India's 364-day t-bill sells at yield above 10-year bond, inverts curve (March 8)

FILE PHOTO: Reserve Bank of India logo is seen at the gate of its office in New Delhi

(This March 8 story has been corrected to remove incorrect text and graphic on the 1-year and 10-year yield briefly inverting)

By Dharamraj Dhutia

MUMBAI (Reuters) - India's 364-day treasury bill cutoff yield rose above that of the benchmark 10-year bond on Wednesday, on weaker-than-expected demand, briefly inverting the yield curve between the securities.

The Reserve Bank of India sold 364-day notes at a 7.48% yield, the highest since October 2018, while the 10-year benchmark 7.26% 2032 bond yield saw a high of 7.4728%, and ended at 7.4547%.

"There is limited appetite for the shorter end, which is resulting in consistent rise in T-Bill yields," said Naveen Singh, head of trading at ICICI Securities Primary Dealership.

On Feb. 28, Reuters reported that India's bond yield curve is likely to invert on the back of worsening liquidity deficit in India's banking system and bets of continued rate hikes.

The 364-day T-Bill yield has jumped 58 basis points in the last six weeks amid uncertainty over interest rate hikes, while banking system liquidity moved into deficit which is expected to widen in the coming weeks.

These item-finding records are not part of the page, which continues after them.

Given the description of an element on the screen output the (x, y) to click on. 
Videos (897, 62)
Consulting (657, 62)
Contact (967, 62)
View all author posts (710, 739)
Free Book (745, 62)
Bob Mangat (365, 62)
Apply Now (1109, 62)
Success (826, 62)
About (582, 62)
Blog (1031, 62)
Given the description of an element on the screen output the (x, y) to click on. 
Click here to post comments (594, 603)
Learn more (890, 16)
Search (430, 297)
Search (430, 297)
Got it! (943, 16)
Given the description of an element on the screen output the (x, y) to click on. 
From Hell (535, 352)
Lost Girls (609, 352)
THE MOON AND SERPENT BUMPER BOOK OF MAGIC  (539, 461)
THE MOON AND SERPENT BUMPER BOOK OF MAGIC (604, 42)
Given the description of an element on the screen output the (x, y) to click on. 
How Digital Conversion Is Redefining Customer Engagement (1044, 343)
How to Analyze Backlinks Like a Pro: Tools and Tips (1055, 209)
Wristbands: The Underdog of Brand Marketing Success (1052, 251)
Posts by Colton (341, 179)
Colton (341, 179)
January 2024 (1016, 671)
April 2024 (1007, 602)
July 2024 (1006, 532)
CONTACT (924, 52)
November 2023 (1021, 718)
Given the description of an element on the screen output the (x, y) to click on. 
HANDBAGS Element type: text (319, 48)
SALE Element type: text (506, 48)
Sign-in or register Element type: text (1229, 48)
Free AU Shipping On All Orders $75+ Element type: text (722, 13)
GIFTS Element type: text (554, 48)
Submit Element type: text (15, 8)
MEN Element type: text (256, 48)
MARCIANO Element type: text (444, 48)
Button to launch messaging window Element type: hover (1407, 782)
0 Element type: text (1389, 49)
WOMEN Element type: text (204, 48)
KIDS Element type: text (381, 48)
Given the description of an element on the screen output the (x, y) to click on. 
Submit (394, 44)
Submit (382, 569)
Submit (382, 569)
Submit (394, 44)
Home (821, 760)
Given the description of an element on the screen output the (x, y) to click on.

The benchmark 2032 bond yield has risen only 12 bps during the same period, leading to spread compression and ultimately inversion.

India's banking system liquidity deficit widened to over 700 billion rupees ($8.53 billion) in February, with the daily average liquidity also slipping into deficit on a monthly basis for the first time since May 2019.

"Core liquidity is declining, and surplus is falling very sharply, and the process will continue over the next couple of months," said Pankaj Pathak, fixed income fund manager at Quantum Asset Management.

"By April, we may see even core liquidity slipping into deficit and this is a big cause for short-term rates to jump."

Market participants said the lack of bond supply by the central government in March has been a major reason for the yields at the longer end to remain capped.

"The year-end buying from insurance companies and pension and provident funds may underpin the bonds at higher levels, and the level of 7.48%-7.50% should see some buying interest," said VRC Reddy, treasury head of Karur Vysya Bank.